WHAT IS BEING ASKED — Leaving the pictures aside, transcribe every line below exactly.

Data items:

=====

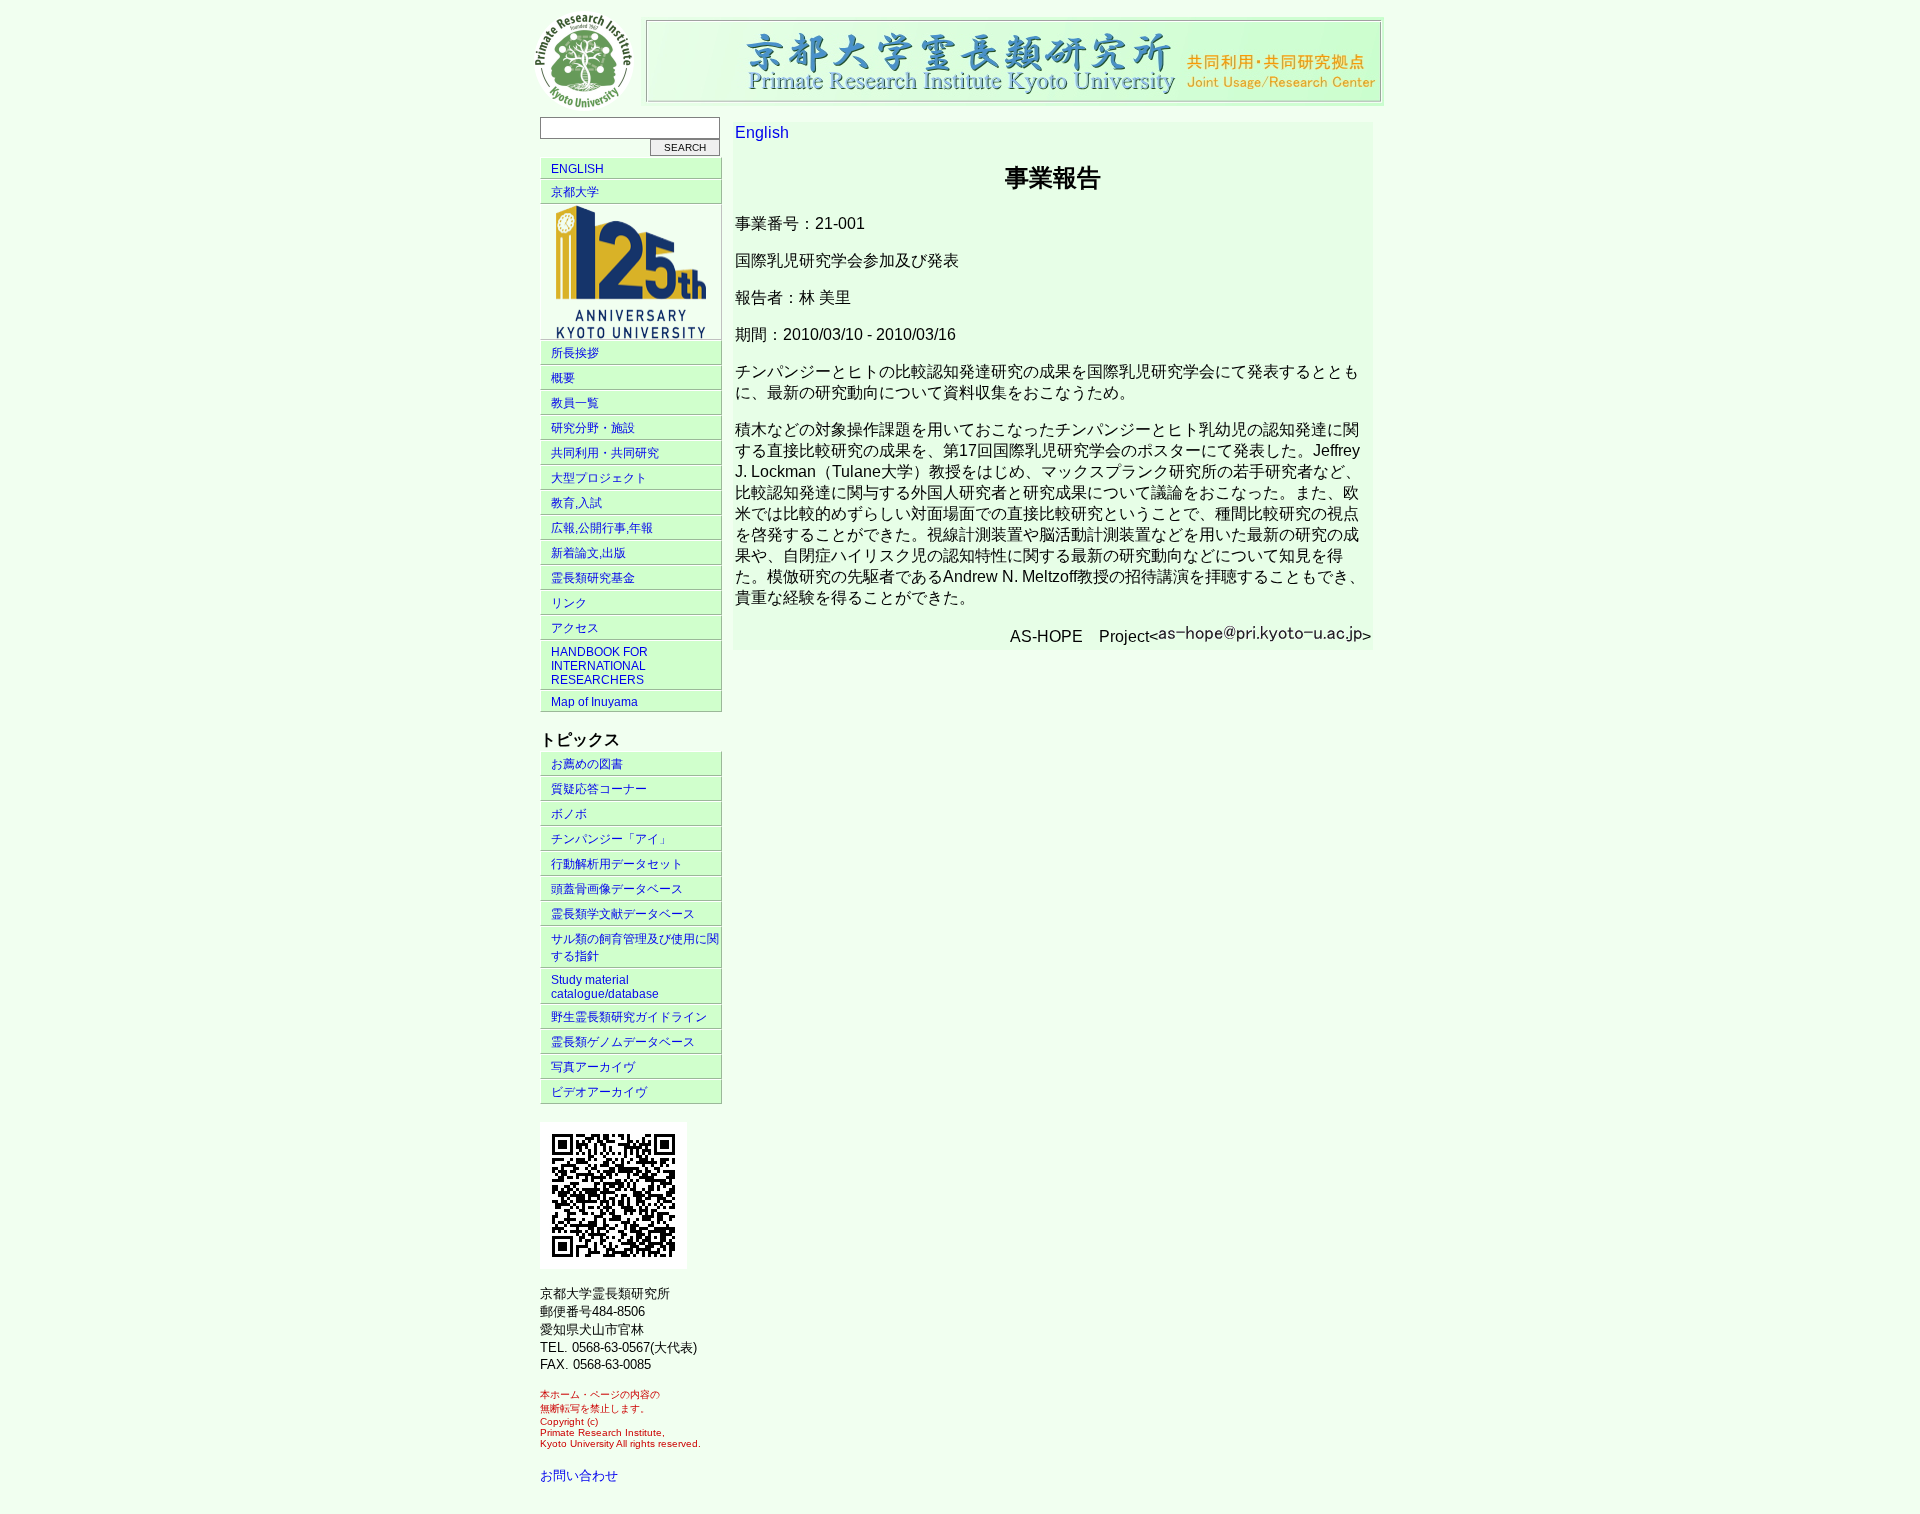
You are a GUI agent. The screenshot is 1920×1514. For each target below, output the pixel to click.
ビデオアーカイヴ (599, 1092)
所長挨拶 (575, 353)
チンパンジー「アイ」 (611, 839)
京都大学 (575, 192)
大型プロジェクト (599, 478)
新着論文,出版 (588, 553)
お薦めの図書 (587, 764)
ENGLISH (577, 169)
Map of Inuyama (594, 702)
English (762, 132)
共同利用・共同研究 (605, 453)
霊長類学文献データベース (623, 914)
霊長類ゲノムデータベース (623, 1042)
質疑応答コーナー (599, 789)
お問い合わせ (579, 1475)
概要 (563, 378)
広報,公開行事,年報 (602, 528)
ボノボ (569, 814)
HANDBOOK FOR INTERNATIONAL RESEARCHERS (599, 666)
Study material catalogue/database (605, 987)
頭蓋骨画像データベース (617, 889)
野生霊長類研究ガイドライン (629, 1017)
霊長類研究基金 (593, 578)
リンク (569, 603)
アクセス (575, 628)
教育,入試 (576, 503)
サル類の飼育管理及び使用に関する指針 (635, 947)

=====

YOUR RESPONSE —
You are a GUI agent. The screenshot is 1920×1514. For each target below, output the pixel to click.
ビデオアーカイヴ (599, 1092)
所長挨拶 (575, 353)
チンパンジー「アイ」 (611, 839)
京都大学 (575, 192)
大型プロジェクト (599, 478)
新着論文,出版 (588, 553)
お薦めの図書 (587, 764)
ENGLISH (577, 169)
Map of Inuyama (594, 702)
English (762, 132)
共同利用・共同研究 (605, 453)
霊長類学文献データベース (623, 914)
霊長類ゲノムデータベース (623, 1042)
質疑応答コーナー (599, 789)
お問い合わせ (579, 1475)
概要 (563, 378)
広報,公開行事,年報 (602, 528)
ボノボ (569, 814)
HANDBOOK FOR INTERNATIONAL RESEARCHERS (599, 666)
Study material catalogue/database (605, 987)
頭蓋骨画像データベース (617, 889)
野生霊長類研究ガイドライン (629, 1017)
霊長類研究基金 (593, 578)
リンク (569, 603)
アクセス (575, 628)
教育,入試 (576, 503)
サル類の飼育管理及び使用に関する指針 (635, 947)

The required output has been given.